··· Selected text ···
30.   GOVERNING LAW AND SUBMISSION TO JURISDICTION

      30.1. Governing Law: This Debenture shall be governed by and construed in
            all respects in accordance with the laws of Ireland.

      30.2. Submission to Jurisdiction:

            30.2.1. The Charging Company irrevocably submits for the benefit of
                  the Agent to the non-exclusive jurisdiction of the courts of
                  Ireland for the purpose of hearing and determining any dispute
                  arising out of this Debenture.

            30.2.2. For the purpose of enforcement of any judgement against its
                  assets, without prejudice to any other permitted mode of
                  service, the Charging Company agrees that service of any writ,
                  notice or other document for the purpose of any proceedings in
                  such courts shall be duly served upon it if delivered or sent
                  by registered post to the Charging Company at the address for
                  notices specified in clause 25.1 (Service of Demands and
                  Notices) or such other address in Ireland as the Charging
                  Company may notify from time to time to the Agent.

            30.2.3. The Charging Company irrevocably agrees not to claim that
                  any such court is not a convenient or appropriate forum and
                  agrees that a judgment


                                       23



                  in proceedings brought in such courts shall be conclusive and
                  binding upon them and may be enforced in any other
                  jurisdiction.

      30.3. Freedom of Choice: The submission to the jurisdiction of the courts
            referred to in Clause 30.2 (Submission to Jurisdiction) shall not
            (and shall not be construed so as to) limit the right of the Agent
            to take proceedings against the Charging Company in the courts of
            any country in which the Charging Company has assets or in any other
            court of competent jurisdiction nor shall the taking of proceedings
            in any one or more jurisdictions preclude the taking of proceedings
            in any other jurisdiction (whether concurrently or not) if and to
            the extent permitted by applicable law.

THIS GUARANTEE AND DEBENTURE has been executed by the Charging Company as a Deed
and signed by the Agent on behalf of itself and the other Lenders but shall only
be treated as having been executed and delivered to take effect on the day and
year first above written.


                                       24




                               THE FIRST SCHEDULE
                              The Charging Company



===============================================================================================================
                                                              
                                                                    Address for Service and Fax or Telex
Name of Charging Company                    Registered Number       Number
- ---------------------------------------------------------------------------------------------------------------
Palm Global Operations Limited              317106                  220 Wharfdale Road,
                                                                    Wokingham,
                                                                    Berkshire, RG41 5TB
                                                                    Fax number: (44) 118 927 8791
                                                                    For the attention of the Legal Department

                                                                    With a copy to: Palm Inc.
··· Material ···
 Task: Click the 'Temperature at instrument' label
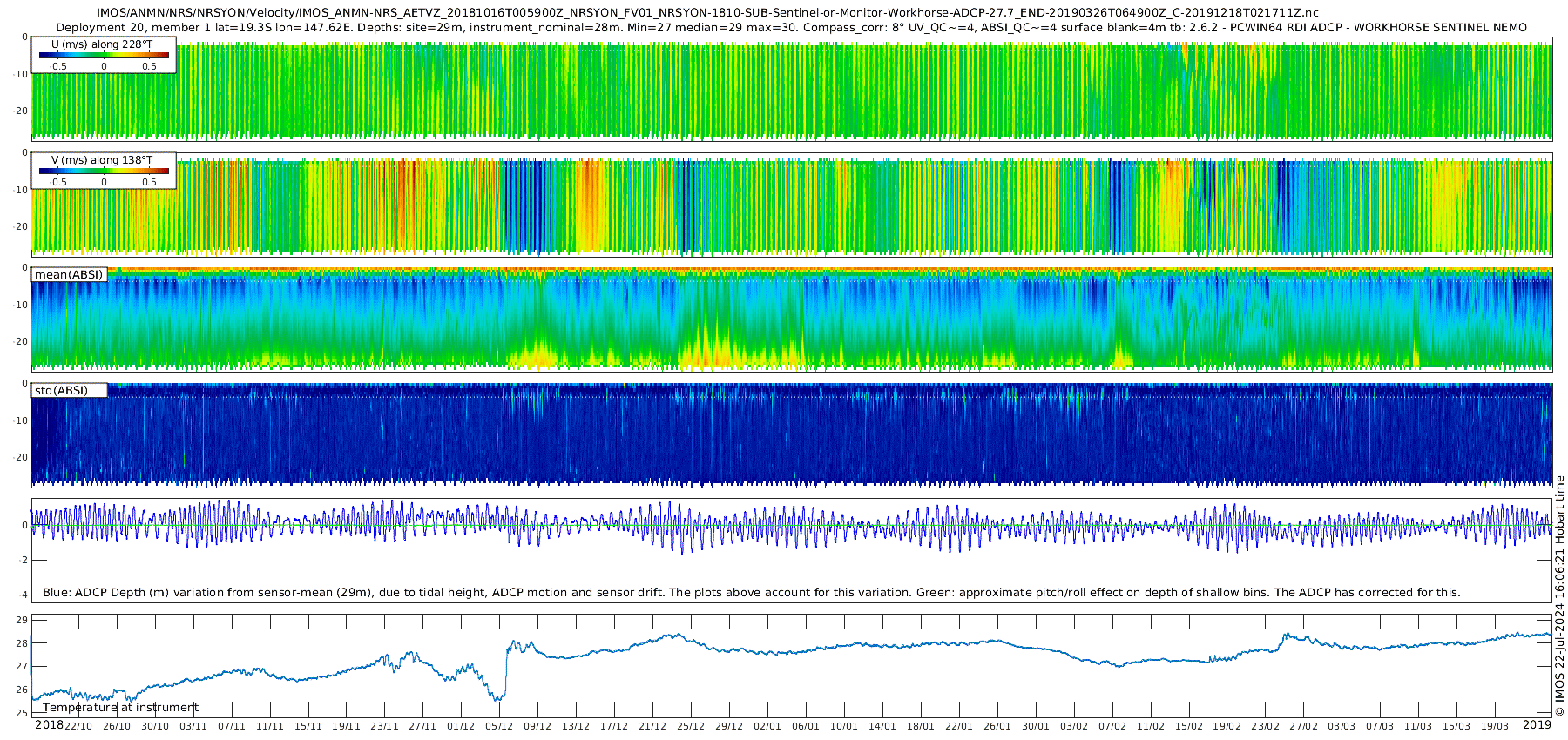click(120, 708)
···
··· Material ···
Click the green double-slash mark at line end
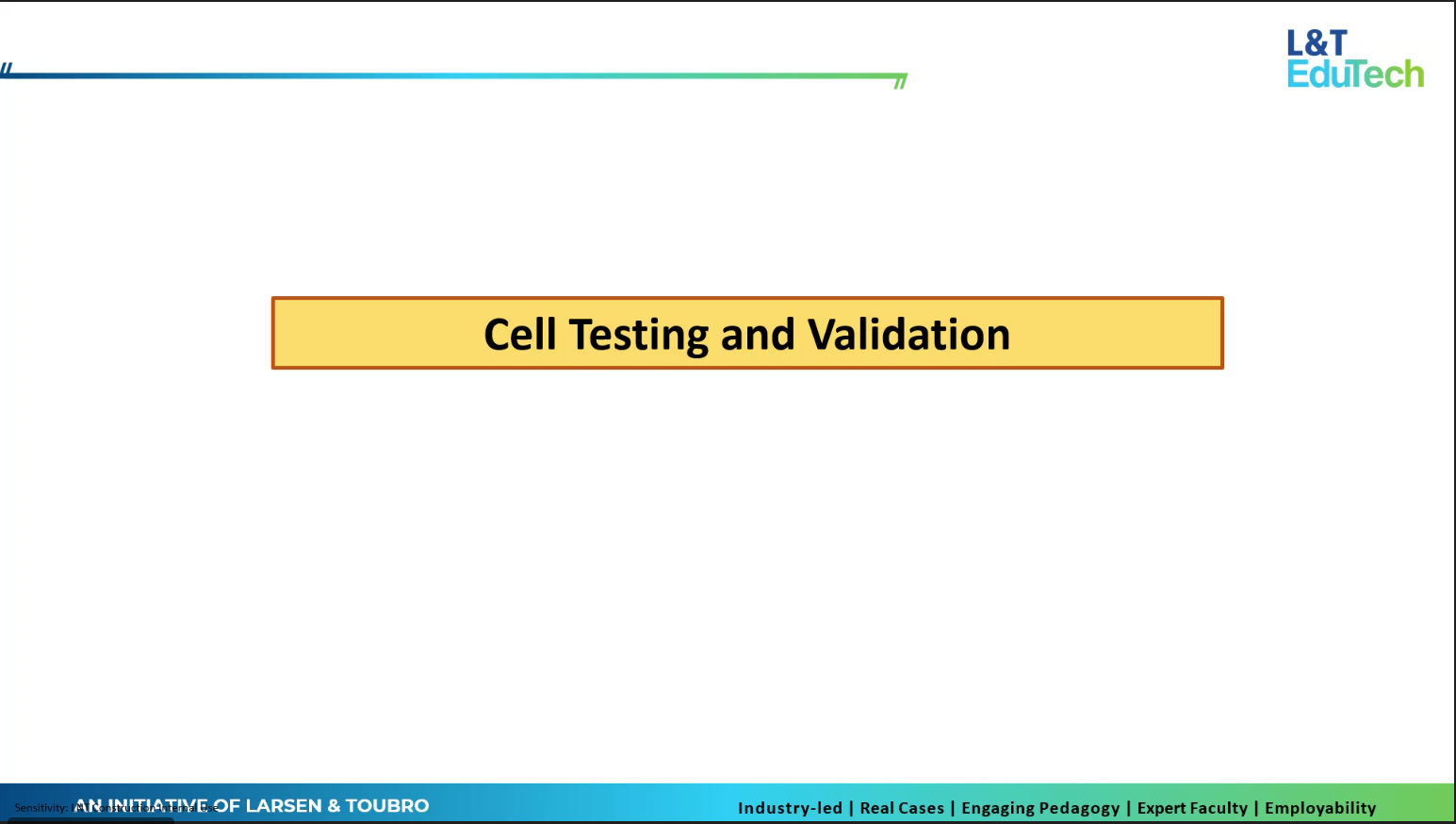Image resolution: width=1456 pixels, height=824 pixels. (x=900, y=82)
···
··· Material ···
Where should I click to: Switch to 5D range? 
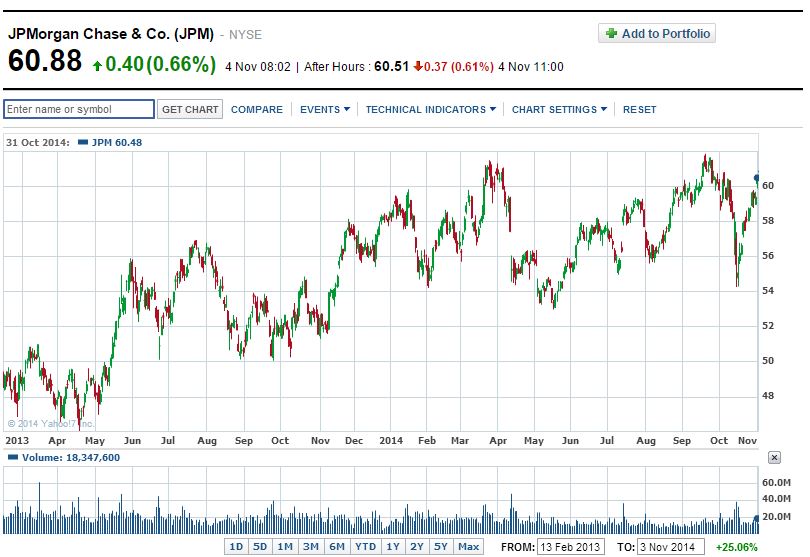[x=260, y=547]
···
> Requirements:
a) Answer these about the debenture excerpt:
(i) The laws of which country govern the Debenture?
(ii) Under clause 30.2.2, by what kind of post may a writ or notice be sent to the Charging Company?
(iii) What registered number does the First Schedule give for Palm Global Operations Limited?
b) Quote everything in the debenture excerpt from "30.2. Submission to" down to "of this Debenture.".

> Final answers:
a)
(i) Ireland
(ii) Registered post
(iii) 317106

b)
30.2. Submission to Jurisdiction:

            30.2.1. The Charging Company irrevocably submits for the benefit of
                  the Agent to the non-exclusive jurisdiction of the courts of
                  Ireland for the purpose of hearing and determining any dispute
                  arising out of this Debenture.